So, back to the three ingredients: Outstanding Domain Expertise + Outstanding Machine Learning Expertise + Outstanding Compute. How did they each play a role? Here’s some of the things each brought to the party:
1. Domain expertise
Knowledge of everything that the field had accomplished before and how, hypotheses on how to improve upon these, design of new input features, smoothing approaches for the final structure optimisation, interpretation of model failures and domain-specific corrections of these, etc.
2. Machine Learning Expertise
The key innovation in the first AlphaFold was to predict full distance probability distributions rather than a single distance number for each acid pair — a predisposition that is very much in the blood of machine learning researchers. Similarly, the use of end-to-end optimisation in AlphaFold 2 will have fit very much with the ethos that the ML team will have brought to the table.
31,000 is a very small dataset by deep learning standards. There were no doubt a bunch of data efficiency techniques deployed to squeeze as much information as possible out of this, frankly, tiny dataset (e.g., self-supervised learning, simulated data generation, active learning, etc.)
Architecturally, AlphaFold is based on a deep convolutional neural net — borrowed from the world of image processing, whilst AlphaFold 2 appears to be based on a bespoke transformer architecture — borrowed from the world of natural language processing.
Many can write these things down but few can do all of them to the level of sophistication that was required. DeepMind is discovering, developing and improving ML techniques day in day out across a wide range of applied and pure research domains (self-driving cars, data centre energy optimisation, recommendation engines, game-playing, neuroscience, robotics, speech, etc., etc.). It will absolutely be best-in-world for a subset. The wide range of authors cited on the first AlphaFold paper, representing diverse ML research interests, shouldn’t be a surprise.
3. Compute
AlphaFold 2 required 16 TPUv3s (roughly equivalent to 100–200 GPUs) for several weeks to train the model and then between 5 and 40 GPUs for hours to days to predict the structure for each new protein (refs. 1, 8). This level of compute is beyond the reach of most academic teams — perhaps every academic team. Two of the most advanced of the other participants said they used roughly 4 GPUs to train their models for a couple of weeks (ref. 9). DeepMind was able to deploy nearly two orders of magnitude more compute and yet described the compute resource as “relatively modest” (ref. 1) — which of course, by their standards, it was.

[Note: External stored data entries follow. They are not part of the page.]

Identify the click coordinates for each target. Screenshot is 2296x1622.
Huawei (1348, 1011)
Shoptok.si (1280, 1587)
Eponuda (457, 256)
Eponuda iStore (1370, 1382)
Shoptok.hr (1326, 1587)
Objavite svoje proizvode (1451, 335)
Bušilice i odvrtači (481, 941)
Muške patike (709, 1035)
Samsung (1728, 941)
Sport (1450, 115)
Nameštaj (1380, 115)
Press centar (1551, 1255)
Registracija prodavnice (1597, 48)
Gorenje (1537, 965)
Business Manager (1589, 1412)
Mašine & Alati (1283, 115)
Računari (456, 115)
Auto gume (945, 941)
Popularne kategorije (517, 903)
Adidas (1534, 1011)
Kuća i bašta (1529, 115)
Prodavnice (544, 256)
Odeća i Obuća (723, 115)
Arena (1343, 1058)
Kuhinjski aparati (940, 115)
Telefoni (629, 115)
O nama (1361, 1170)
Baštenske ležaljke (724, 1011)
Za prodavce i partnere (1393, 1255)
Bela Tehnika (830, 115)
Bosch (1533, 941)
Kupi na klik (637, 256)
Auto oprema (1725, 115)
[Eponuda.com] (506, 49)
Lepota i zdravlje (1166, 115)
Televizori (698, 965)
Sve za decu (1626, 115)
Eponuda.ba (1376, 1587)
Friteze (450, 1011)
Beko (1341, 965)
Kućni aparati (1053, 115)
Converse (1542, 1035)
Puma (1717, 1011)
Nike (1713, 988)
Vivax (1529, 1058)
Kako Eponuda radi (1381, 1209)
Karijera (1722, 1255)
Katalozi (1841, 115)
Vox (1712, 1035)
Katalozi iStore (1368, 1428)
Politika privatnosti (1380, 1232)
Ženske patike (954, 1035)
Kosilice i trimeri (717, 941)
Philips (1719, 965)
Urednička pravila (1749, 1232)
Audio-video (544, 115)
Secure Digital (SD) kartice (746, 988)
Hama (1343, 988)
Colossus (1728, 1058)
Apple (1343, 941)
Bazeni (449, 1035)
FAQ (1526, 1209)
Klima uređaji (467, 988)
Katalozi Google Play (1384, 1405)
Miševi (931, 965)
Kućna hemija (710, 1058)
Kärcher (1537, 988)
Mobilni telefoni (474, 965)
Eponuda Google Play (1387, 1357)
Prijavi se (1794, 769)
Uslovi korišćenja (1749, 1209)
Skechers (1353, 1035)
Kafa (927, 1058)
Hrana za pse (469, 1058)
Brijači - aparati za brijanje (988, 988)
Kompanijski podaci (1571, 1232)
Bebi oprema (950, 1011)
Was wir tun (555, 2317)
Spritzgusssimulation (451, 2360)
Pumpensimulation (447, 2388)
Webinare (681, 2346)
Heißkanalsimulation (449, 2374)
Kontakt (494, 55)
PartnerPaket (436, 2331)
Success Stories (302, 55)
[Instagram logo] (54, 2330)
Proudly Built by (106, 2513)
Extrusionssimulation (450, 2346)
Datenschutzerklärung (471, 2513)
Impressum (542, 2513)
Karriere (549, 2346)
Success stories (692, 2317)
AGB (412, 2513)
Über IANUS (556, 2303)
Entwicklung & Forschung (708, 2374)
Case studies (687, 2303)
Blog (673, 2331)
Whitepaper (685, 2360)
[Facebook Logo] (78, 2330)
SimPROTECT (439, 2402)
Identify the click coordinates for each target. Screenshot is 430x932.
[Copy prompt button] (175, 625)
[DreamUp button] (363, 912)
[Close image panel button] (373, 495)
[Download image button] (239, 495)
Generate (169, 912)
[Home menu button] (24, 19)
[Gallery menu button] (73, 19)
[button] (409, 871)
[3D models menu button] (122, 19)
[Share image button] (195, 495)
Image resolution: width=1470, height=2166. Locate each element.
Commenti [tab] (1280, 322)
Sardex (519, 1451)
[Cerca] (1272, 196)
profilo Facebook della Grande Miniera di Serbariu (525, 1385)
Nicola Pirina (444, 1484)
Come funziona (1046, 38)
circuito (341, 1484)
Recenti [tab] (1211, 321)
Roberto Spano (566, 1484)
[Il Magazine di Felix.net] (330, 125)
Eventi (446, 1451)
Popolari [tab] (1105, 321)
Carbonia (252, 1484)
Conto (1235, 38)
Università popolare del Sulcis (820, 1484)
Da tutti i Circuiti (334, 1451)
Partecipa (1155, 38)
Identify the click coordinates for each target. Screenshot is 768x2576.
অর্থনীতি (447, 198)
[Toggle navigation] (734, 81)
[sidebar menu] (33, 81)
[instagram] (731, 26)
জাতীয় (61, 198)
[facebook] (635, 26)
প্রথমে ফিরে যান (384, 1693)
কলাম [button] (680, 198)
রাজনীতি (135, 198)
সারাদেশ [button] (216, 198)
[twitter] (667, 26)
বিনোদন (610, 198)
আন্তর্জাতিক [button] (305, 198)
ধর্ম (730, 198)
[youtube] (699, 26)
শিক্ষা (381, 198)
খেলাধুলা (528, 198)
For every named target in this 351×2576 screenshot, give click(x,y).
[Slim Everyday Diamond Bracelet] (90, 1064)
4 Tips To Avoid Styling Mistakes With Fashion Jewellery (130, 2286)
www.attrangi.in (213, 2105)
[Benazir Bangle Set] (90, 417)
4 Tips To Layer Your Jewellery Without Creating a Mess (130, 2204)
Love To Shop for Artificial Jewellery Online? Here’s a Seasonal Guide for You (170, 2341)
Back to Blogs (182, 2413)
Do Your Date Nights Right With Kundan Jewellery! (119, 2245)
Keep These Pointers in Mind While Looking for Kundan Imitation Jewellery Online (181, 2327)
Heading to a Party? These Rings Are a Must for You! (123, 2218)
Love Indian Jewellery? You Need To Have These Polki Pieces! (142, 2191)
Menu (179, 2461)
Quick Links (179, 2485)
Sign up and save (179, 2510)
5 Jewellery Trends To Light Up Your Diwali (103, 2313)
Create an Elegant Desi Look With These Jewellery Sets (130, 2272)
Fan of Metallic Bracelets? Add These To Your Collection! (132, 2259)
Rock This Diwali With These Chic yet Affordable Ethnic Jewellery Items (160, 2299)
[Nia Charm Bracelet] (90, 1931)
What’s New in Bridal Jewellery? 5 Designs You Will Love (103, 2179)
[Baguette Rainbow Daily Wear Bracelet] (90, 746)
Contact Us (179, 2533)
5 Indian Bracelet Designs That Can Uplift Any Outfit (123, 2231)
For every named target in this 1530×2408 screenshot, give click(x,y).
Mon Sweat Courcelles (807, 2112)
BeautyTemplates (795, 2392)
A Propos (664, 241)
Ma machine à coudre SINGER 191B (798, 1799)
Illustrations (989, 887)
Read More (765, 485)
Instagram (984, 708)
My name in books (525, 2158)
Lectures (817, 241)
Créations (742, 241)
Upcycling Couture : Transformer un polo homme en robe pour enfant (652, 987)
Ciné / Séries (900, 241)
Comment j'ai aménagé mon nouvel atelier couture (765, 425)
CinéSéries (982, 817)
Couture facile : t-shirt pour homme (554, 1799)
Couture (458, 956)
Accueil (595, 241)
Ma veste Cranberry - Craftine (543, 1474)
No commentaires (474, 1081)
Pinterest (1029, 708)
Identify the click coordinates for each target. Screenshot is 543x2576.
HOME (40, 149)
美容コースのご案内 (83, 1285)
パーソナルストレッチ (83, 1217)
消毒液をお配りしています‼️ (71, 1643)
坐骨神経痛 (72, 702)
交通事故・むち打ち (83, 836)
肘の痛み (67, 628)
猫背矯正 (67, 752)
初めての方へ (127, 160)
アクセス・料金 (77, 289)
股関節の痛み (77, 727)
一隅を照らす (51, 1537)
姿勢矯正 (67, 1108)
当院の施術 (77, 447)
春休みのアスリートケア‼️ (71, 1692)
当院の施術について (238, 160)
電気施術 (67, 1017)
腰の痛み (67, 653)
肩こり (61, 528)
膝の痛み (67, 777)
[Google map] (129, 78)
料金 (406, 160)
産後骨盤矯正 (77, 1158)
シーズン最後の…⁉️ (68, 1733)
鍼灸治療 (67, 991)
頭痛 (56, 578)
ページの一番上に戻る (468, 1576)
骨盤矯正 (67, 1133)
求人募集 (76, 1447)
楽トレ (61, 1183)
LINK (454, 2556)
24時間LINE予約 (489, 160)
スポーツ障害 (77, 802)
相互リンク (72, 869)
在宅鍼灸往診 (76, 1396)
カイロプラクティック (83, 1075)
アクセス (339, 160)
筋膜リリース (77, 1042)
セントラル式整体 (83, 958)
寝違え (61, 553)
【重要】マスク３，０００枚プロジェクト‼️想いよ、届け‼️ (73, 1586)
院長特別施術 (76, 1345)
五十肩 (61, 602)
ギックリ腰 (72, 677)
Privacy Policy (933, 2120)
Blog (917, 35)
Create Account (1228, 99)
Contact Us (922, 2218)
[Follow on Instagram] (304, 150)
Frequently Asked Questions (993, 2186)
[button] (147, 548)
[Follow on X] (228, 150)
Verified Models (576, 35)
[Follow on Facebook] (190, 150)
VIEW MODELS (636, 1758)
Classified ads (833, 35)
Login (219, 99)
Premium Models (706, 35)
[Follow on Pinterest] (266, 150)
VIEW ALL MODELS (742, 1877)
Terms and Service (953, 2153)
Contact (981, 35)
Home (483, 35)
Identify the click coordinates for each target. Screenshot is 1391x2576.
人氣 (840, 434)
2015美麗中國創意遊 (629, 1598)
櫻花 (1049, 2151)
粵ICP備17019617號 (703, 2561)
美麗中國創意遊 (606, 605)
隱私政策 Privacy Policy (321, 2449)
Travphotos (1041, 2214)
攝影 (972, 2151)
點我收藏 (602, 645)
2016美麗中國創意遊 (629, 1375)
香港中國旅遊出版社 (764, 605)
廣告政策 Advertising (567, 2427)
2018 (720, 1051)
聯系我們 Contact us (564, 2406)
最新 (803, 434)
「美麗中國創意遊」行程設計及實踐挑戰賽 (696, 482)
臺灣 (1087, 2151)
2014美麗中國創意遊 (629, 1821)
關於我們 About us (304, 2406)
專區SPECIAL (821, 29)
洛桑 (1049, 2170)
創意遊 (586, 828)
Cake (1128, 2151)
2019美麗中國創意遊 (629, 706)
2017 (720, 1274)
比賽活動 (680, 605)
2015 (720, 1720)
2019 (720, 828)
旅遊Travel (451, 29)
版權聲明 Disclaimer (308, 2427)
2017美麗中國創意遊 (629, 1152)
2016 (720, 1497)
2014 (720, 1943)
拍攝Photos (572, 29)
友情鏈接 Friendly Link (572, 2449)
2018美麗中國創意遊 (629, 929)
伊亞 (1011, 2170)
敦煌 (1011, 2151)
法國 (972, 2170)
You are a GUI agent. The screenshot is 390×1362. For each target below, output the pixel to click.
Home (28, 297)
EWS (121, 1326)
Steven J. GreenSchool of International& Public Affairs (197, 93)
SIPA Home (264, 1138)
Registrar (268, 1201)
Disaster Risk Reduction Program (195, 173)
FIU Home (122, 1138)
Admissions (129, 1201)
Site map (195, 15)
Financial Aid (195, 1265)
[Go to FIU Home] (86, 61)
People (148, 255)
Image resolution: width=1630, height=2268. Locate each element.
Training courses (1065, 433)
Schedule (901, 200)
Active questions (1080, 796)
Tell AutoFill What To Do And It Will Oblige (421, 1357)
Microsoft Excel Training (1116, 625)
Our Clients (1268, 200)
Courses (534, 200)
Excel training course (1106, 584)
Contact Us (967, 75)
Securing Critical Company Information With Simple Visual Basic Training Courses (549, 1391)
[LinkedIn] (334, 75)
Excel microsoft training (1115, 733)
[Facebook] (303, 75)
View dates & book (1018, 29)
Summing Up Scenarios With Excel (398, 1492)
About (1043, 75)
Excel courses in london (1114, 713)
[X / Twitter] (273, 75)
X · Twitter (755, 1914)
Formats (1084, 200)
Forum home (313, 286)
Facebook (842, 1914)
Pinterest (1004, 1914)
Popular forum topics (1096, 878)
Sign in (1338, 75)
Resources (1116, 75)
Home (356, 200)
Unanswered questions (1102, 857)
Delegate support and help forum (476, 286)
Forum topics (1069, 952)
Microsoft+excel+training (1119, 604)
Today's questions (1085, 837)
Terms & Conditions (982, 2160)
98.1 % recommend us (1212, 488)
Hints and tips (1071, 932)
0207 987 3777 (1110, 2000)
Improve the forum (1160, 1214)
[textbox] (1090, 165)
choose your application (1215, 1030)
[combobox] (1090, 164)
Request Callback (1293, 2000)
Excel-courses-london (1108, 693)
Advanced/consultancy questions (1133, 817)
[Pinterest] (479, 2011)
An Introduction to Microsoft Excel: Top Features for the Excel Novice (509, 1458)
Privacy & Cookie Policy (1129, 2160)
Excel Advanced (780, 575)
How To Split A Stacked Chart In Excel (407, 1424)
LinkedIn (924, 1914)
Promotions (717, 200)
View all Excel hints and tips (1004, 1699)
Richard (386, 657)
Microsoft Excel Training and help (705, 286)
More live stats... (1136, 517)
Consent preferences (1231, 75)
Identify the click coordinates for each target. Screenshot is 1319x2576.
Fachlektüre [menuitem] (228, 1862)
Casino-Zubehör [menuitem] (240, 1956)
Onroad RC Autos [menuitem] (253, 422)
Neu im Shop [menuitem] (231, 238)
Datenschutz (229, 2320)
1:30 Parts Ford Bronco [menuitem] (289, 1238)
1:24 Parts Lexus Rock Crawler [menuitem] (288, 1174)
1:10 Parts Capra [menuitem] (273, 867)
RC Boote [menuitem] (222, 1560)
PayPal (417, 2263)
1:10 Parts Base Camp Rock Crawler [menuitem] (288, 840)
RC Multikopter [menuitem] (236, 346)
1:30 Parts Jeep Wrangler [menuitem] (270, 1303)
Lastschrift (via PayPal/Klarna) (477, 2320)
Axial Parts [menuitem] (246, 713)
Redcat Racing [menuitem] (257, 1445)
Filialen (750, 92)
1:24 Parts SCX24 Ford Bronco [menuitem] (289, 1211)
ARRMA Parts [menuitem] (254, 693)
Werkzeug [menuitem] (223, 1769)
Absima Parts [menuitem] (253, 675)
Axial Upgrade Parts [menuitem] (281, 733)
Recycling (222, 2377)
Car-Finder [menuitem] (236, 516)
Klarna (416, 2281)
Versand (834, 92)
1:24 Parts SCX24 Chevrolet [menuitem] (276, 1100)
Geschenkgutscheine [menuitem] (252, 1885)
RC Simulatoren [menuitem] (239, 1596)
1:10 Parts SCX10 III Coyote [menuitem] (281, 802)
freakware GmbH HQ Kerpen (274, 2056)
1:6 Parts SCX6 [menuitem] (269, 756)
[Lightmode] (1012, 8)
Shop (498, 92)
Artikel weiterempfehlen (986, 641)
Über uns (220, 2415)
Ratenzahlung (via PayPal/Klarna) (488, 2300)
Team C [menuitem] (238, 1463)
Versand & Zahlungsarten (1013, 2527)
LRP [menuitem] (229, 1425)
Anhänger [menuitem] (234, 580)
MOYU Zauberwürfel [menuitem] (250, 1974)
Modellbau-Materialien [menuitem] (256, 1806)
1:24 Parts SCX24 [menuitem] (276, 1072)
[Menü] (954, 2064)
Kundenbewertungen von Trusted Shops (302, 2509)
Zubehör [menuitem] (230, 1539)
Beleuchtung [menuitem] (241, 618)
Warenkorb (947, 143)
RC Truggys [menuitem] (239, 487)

A whole greater than the sum of its parts
But the three competencies don’t work in isolation. The core approach will have been a product of both domain and ML expert input working together. The compute resource meant that the team were able to iterate through different ideas, techniques and tweaks much faster than their peers. The final solutions won’t have been the only composite approaches they tried. They will have cycled through and discarded a range of other technique ingredients as well. Access to compute resource made this possible. And state of the art ML engineering will have enabled them to get to this low level of compute. The whole is very much greater than the sum of the parts.